Chapter 5

Pricing and Valuation of Forward Contracts

Understanding pricing vs. valuation, FRAs, and forward rate calculations

5.1

Pricing and Valuation of Forward Commitments

Understanding the difference between pricing and valuation is fundamental for forward commitments like forwards, futures, and swaps.

Pricing vs. Valuation

  • Pricing a forward contract means determining the forward price (F₀(T)). This is the price agreed upon at the initiation of the contract for the future transaction. The forward price is calculated so that the initial value of the contract to both parties is zero.
  • Valuation of a forward contract means determining its market value (Vₜ(T)) at some point in time (t) during its life. As market conditions (like the spot price of the underlying) change, the value of the contract will fluctuate, becoming positive for one party and negative for the other.
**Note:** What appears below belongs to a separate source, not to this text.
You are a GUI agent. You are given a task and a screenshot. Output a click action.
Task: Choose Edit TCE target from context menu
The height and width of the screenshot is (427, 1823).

General Pricing and Valuation Formulas (No Costs or Benefits)

Forward Contract Pricing

The no-arbitrage forward price is the spot price compounded at the risk-free rate over the life of the contract.

F₀(T) = S₀(1 + r)ᵀ

Where:

  • F₀(T): The forward price agreed to at time 0 for delivery at time T
  • S₀: The spot price of the underlying asset at time 0
  • r: The risk-free interest rate
  • T: The time to maturity of the contract

Forward Contract Valuation

The value of a forward contract changes over time. For the long position:

  • At initiation (t=0): The value is zero by design. The forward price is set to make it a fair deal, so V₀(T) = S₀ – F₀(T)/(1+r)ᵀ = 0.
  • During the life of the contract (t < T): The value is the current spot price minus the present value of the agreed-upon forward price.
    Vₜ(T) = Sₜ – F₀(T) (1 + r)^(T-t)
  • At expiration (t=T): The value is simply the spot price minus the forward price, which is the contract's payoff.
    Vₜ(T) = Sₜ – F₀(T)

Numerical Example: Valuation During Contract Life

Scenario: You enter a one-year (T=1) forward contract to buy a stock at F₀(T) = $105. The initial spot price was S₀ = $100 and the risk-free rate is 5%. Six months later (t=0.5), the stock's spot price has risen to Sₜ = $110.

Calculation:

V₀.₅(1) = $110 – $105 (1 + 0.05)^(1–0.5) = $110 – $102.47 = $7.53

Result: Your contract now has a positive value of $7.53.

5.2

Pricing and Valuation of Interest Rate Forward Contracts

This category of derivatives is based on interest rates themselves. Key instruments include Forward Rate Agreements (FRAs).

Spot and Forward Rates

  • Spot Rates: Also known as "zero rates," these are the yields-to-maturity on zero-coupon bonds. They represent the pure interest rate for a specific maturity, starting from today.
  • Bootstrapping: This is a method used to derive the spot rate curve. It works by sequentially calculating spot rates for various maturities using the yields of coupon-paying government bonds (like Treasury bonds).
  • Forward Rates: A forward rate is an interest rate for a future period. It is the breakeven rate that equates the return from investing in a short-term bond versus investing in a long-term bond over the same period. The notation "2y5y" refers to a 5-year interest rate that begins 2 years from now.

Forward Rate Agreements (FRAs)

An FRA is an over-the-counter (OTC) forward contract where the underlying is an interest rate. FRAs are used to lock in an interest rate for a future borrowing or lending period.

The contract involves two counterparties:

  1. Long Position: The party that is a fixed-rate payer and a market reference rate (MRR) receiver. The long position profits if the market interest rate rises above the fixed rate in the contract.
  2. Short Position: The party that is an MRR payer and a fixed-rate receiver. The short position profits if the market interest rate falls below the fixed rate in the contract.